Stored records
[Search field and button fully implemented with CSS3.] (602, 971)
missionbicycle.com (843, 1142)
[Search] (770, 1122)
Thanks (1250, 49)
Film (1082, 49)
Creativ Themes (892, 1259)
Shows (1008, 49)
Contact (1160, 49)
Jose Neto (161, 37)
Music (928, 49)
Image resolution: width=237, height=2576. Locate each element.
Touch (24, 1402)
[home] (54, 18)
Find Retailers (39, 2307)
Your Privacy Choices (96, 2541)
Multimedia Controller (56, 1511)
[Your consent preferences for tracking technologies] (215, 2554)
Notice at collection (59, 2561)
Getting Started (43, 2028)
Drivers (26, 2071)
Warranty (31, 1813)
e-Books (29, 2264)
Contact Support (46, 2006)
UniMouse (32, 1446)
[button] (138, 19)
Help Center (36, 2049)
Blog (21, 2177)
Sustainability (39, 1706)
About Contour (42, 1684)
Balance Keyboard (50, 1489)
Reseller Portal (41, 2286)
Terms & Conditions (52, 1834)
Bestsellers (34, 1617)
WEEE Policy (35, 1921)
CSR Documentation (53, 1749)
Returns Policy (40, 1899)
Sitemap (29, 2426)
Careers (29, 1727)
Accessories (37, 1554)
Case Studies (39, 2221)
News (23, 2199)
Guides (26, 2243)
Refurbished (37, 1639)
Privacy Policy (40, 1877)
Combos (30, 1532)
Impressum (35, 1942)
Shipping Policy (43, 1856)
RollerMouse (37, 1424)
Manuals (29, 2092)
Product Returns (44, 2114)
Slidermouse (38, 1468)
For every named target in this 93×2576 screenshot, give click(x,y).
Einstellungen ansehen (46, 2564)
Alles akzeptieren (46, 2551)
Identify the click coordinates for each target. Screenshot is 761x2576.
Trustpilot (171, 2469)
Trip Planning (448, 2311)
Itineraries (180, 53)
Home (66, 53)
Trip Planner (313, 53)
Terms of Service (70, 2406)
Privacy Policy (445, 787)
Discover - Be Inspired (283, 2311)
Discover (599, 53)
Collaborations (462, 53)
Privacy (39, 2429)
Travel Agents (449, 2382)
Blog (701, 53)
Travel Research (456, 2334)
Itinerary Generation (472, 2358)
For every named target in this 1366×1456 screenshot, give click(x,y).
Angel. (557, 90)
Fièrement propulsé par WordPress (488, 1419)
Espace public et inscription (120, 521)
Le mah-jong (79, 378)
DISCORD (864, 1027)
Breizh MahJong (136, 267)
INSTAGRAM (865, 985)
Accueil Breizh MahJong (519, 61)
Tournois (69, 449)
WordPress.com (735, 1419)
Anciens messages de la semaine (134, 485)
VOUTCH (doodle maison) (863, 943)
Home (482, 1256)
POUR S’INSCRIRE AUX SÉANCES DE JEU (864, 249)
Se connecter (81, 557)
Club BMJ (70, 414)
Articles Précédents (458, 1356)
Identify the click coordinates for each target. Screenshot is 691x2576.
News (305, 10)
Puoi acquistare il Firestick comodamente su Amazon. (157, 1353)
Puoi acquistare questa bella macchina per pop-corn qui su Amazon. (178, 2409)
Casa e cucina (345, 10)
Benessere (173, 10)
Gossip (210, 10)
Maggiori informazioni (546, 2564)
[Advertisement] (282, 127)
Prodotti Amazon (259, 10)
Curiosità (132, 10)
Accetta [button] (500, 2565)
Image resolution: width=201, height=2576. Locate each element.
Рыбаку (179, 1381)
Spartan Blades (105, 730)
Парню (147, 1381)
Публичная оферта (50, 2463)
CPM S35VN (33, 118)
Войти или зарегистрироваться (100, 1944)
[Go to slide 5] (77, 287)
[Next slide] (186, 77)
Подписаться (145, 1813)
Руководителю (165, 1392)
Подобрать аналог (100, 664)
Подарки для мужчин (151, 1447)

WHAT IS NEEDED -
The answer should be one number: how many lines of the data above contain "Policy".

OUTPUT OF THE TASK -
5